Re: [PATCH 2/4] crypto: rockchip: Add RK356x/RK3588 cryptographic offloader driver

Devicetree
 help / color / mirror / Atom feed

From: sashiko-bot@kernel.org
To: "Dawid Olesinski" <dawidro@gmail.com>
Cc: devicetree@vger.kernel.org, conor+dt@kernel.org, robh@kernel.org
Subject: Re: [PATCH 2/4] crypto: rockchip: Add RK356x/RK3588 cryptographic offloader driver
Date: Sat, 30 May 2026 16:34:47 +0000	[thread overview]
Message-ID: <20260530163448.9B6391F00898@smtp.kernel.org> (raw)
In-Reply-To: <20260530160704.3453555-3-dawidro@gmail.com>

Thank you for your contribution! Sashiko AI review found 9 potential issue(s) to consider:
- [High] Kconfig selects a non-existent symbol `CRYPTO_SM3_GENERIC`.
- [High] Incorrect IV offset calculation uses full scatterlist element capacity instead of the processed length, causing out-of-bounds reads and breaking cipher chaining.
- [High] The shared interrupt handler accesses hardware unconditionally without verifying PM state, causing fatal aborts.
- [High] Device removal cancels pending autosuspend timers without explicitly suspending the hardware, leading to permanent clock and power leakage.
- [High] Algorithm registration copies templates blindly without generating unique `cra_driver_name`s, preventing multi-instance probing.
- [High] A race condition between DMA timeout handling and delayed interrupts can cause spurious completions and memory corruption.
- [High] Hardware descriptors and parameters are assigned using CPU-native integers instead of fixed-endian types, breaking the driver on big-endian architectures.
- [High] 64-bit DMA addresses are silently truncated to 32 bits, risking memory corruption on systems with >4GB of RAM.
- [Medium] Algorithm fallback statistics are updated without atomics in highly concurrent code paths, leading to data races.
--

commit a4f5122cb83b084e2414510f88a5efed52b14807
Author: Dawid Olesinski <dawidro@gmail.com>

crypto: rockchip: Add RK356x/RK3588 cryptographic offloader driver

This commit adds a driver for the second-generation Rockchip cryptographic
hardware accelerator found on RK3568 and RK3588 SoCs. It provides hardware
acceleration for symmetric block ciphers and hashing functions.

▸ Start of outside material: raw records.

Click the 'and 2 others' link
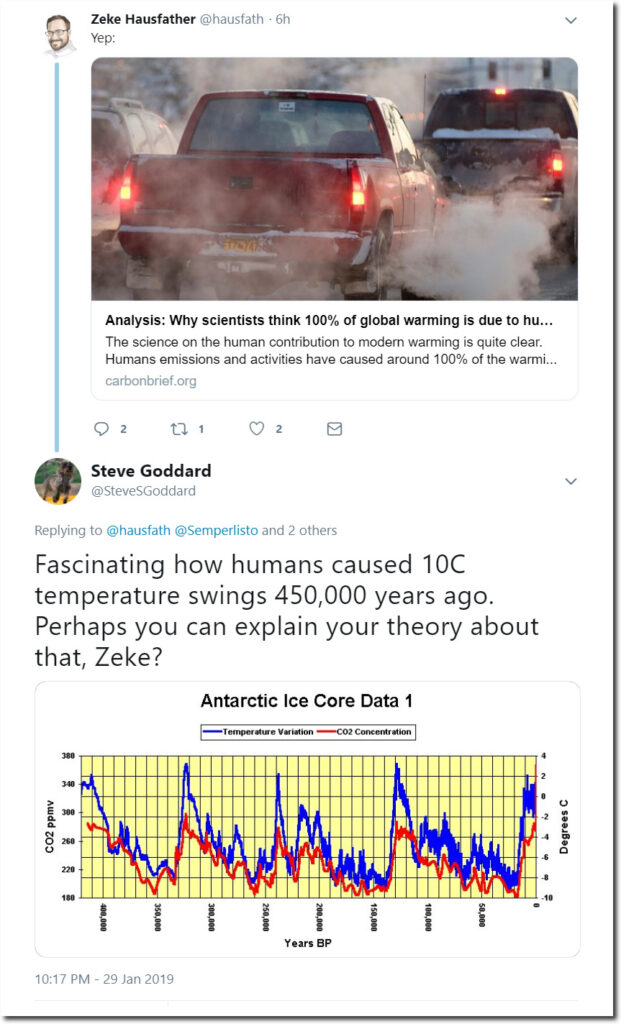[x=300, y=530]
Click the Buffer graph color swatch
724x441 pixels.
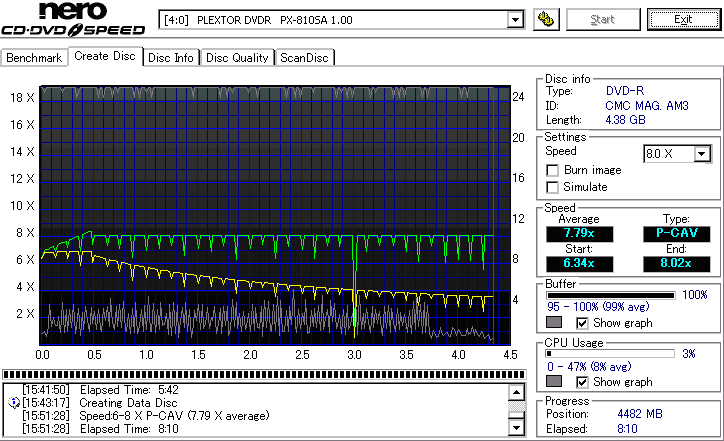click(x=554, y=323)
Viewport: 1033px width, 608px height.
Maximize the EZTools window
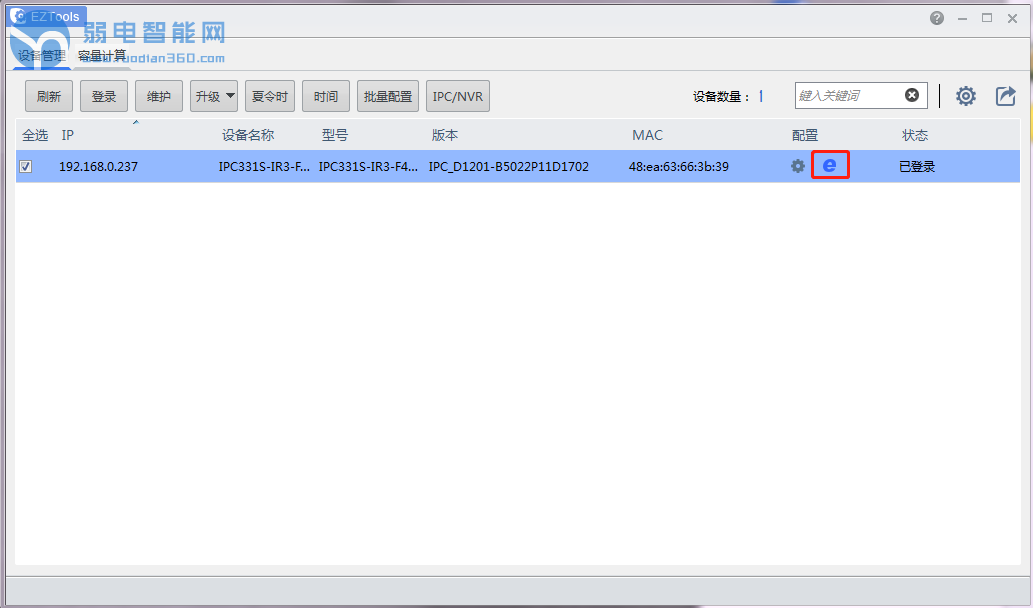click(x=987, y=18)
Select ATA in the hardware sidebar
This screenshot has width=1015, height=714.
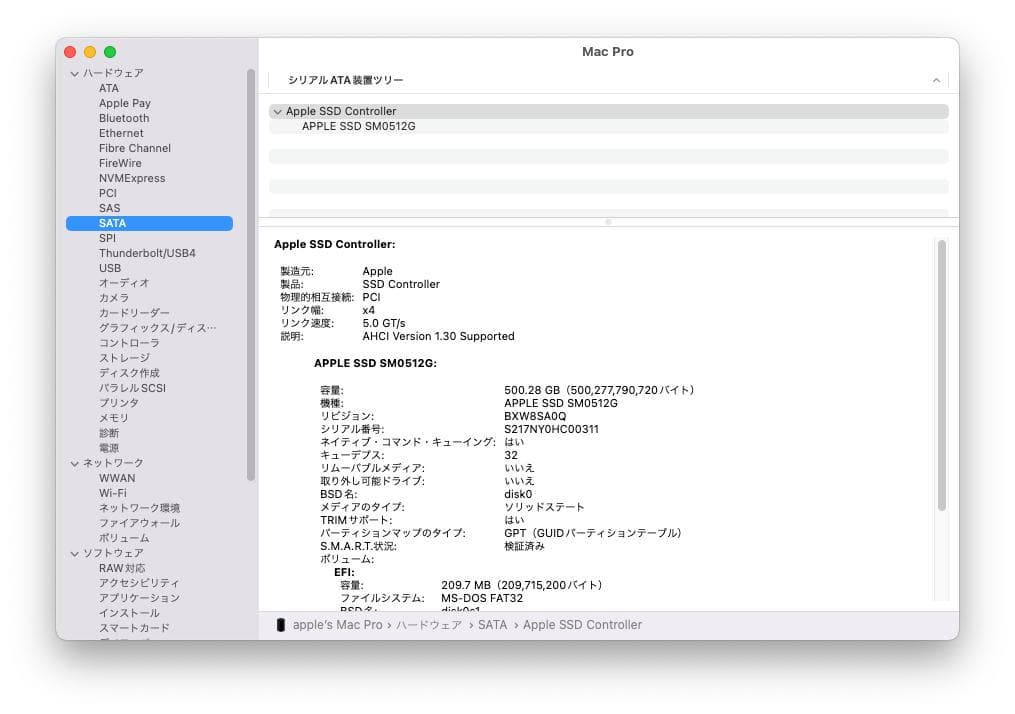pos(110,88)
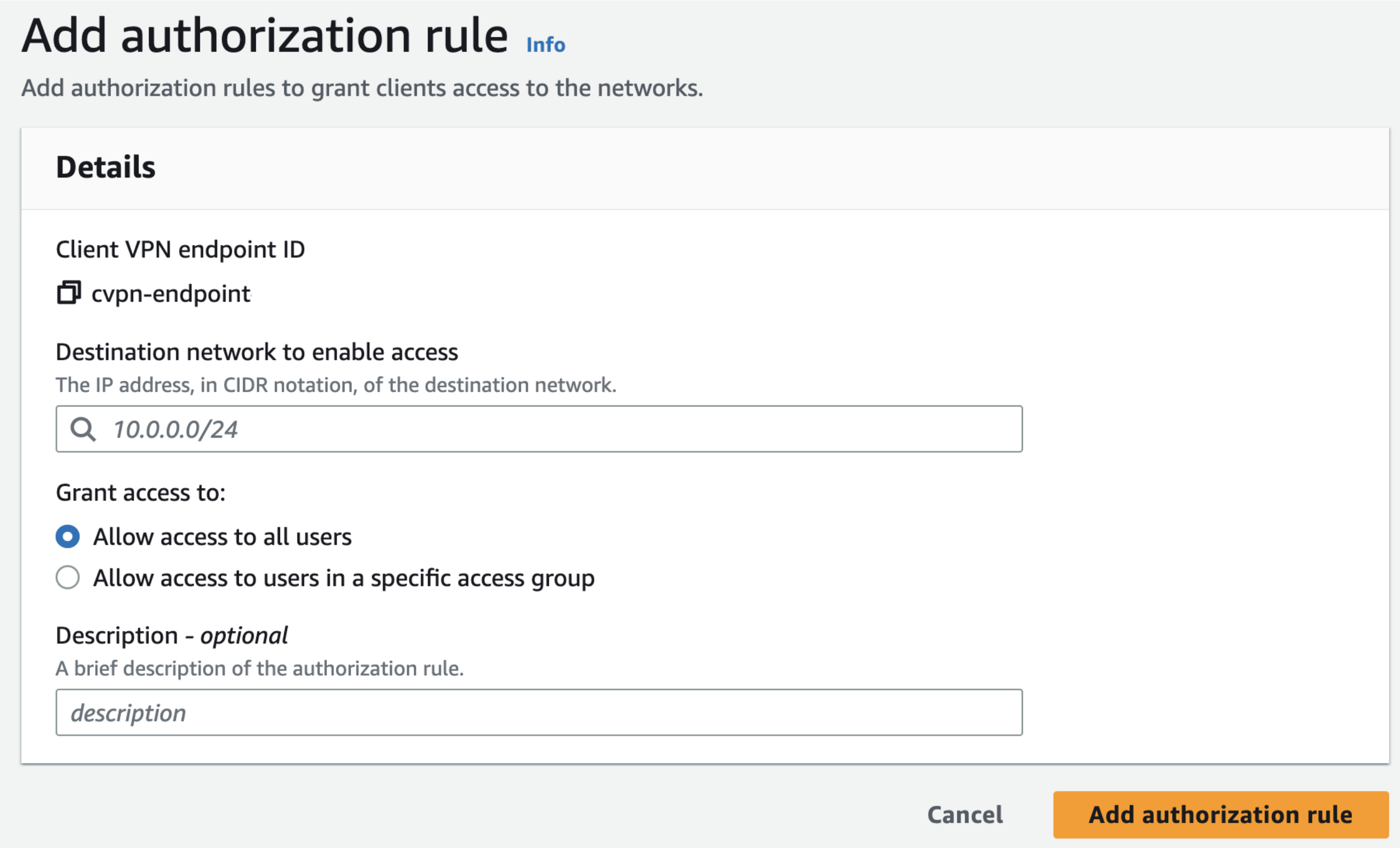Click the cvpn-endpoint ID text

point(171,294)
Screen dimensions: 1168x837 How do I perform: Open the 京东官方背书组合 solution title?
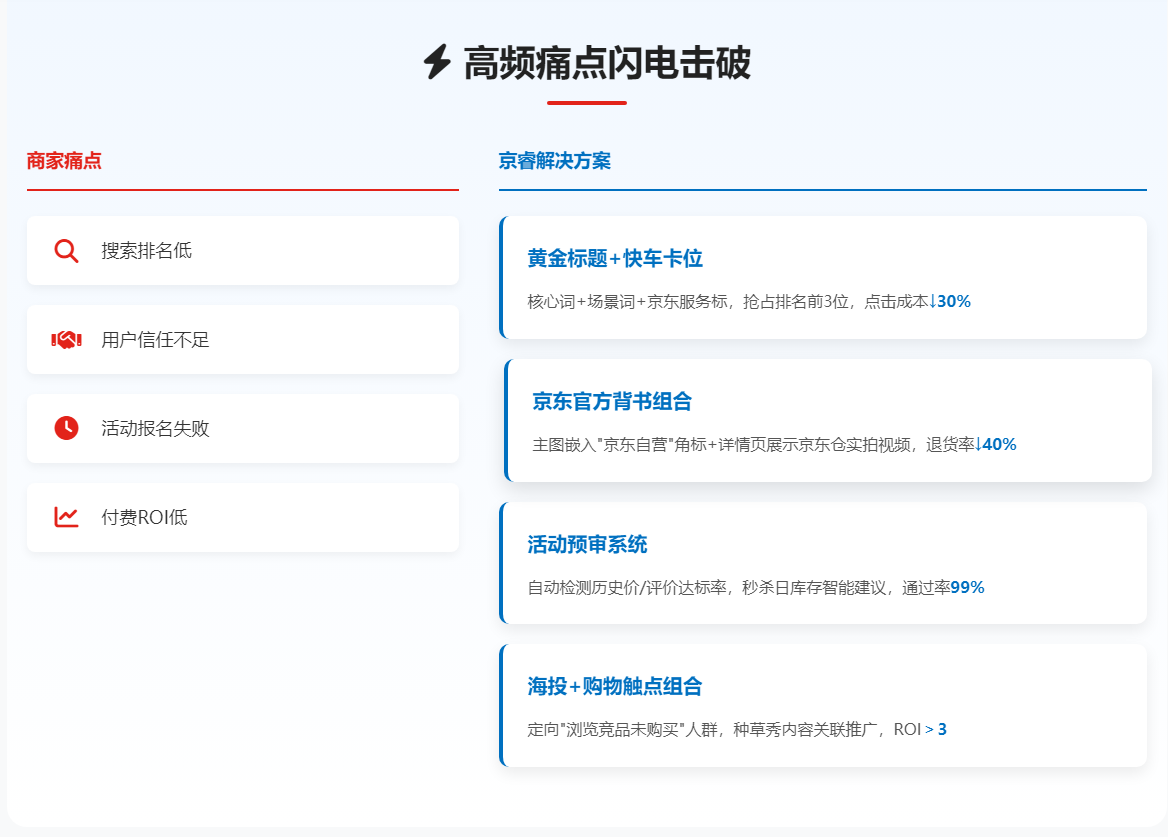pos(612,402)
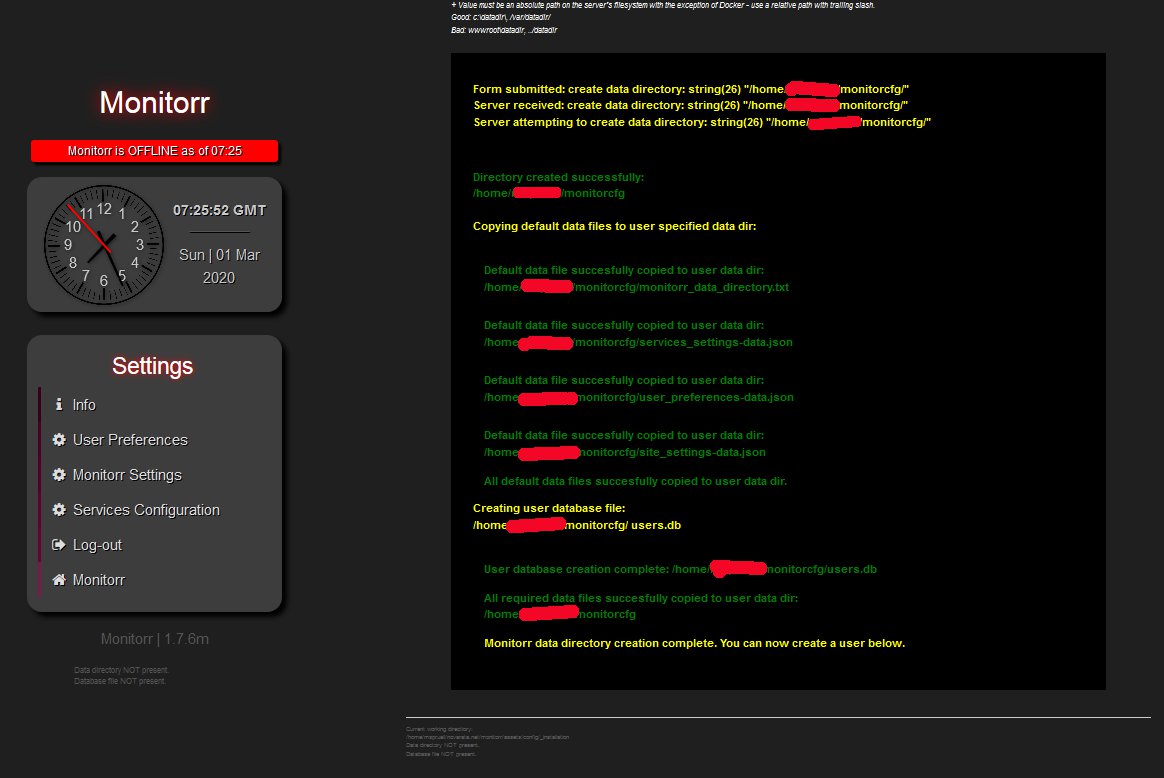The image size is (1164, 778).
Task: Click the GMT time display
Action: 218,210
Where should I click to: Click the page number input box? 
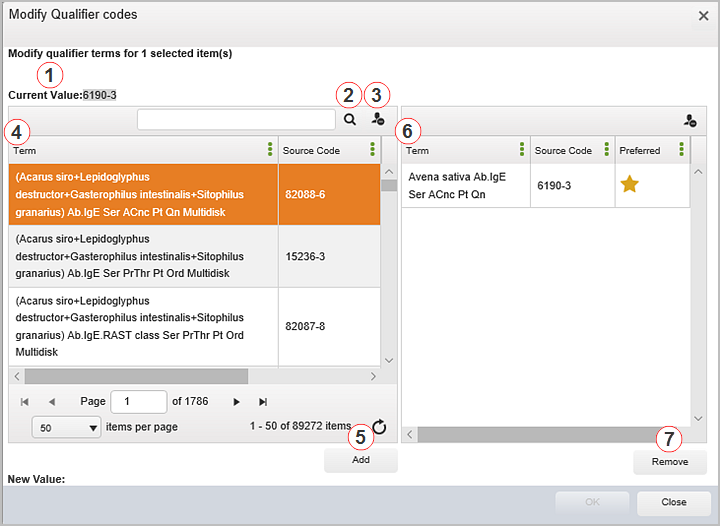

> diff --git a/drivers/crypto/Kconfig b/drivers/crypto/Kconfig
> index d23b58b81ca34..47a891593814a 100644
> --- a/drivers/crypto/Kconfig
> +++ b/drivers/crypto/Kconfig
[ ... ]
> @@ -709,6 +709,39 @@ config CRYPTO_DEV_ROCKCHIP_DEBUG
>  	  This will create /sys/kernel/debug/rk3288_crypto/stats for displaying
>  	  the number of requests per algorithm and other internal stats.
>  
> +config CRYPTO_DEV_ROCKCHIP2
> +	tristate "Rockchip's cryptographic offloader"
> +	depends on OF && ARCH_ROCKCHIP
> +	depends on PM
> +	select CRYPTO_ECB
> +	select CRYPTO_CBC
> +	select CRYPTO_AES
> +	select CRYPTO_MD5
> +	select CRYPTO_SHA1
> +	select CRYPTO_SHA256
> +	select CRYPTO_SHA512
> +	select CRYPTO_SM3_GENERIC

[Severity: High]
Does this select a nonexistent config symbol? The symbol CRYPTO_SM3_GENERIC
does not seem to exist in the kernel tree (the correct symbol is
CRYPTO_SM3).

Selecting a nonexistent symbol is silently ignored by Kconfig, potentially
leaving the generic SM3 algorithm disabled. Since the driver unconditionally
attempts to allocate a fallback for sm3 in rk2_hash_init_tfm(), could this
cause runtime allocation failures and prevent the hashing algorithm from
instantiating?

> diff --git a/drivers/crypto/rockchip/rk2_crypto.c b/drivers/crypto/rockchip/rk2_crypto.c
> new file mode 100644
> index 0000000000000..df7dab4d7ca0b
> --- /dev/null
> +++ b/drivers/crypto/rockchip/rk2_crypto.c
[ ... ]
> +static int rk2_crypto_pm_suspend(struct device *dev)
> +{
> +	struct rk2_crypto_dev *rkdev = dev_get_drvdata(dev);
> +
> +	reset_control_assert(rkdev->rst);
> +	udelay(10);
> +	clk_bulk_disable_unprepare(rkdev->num_clks, rkdev->clks);
> +
> +	return 0;
> +}

[Severity: High]
Should this suspend path call synchronize_irq() before gating the clocks?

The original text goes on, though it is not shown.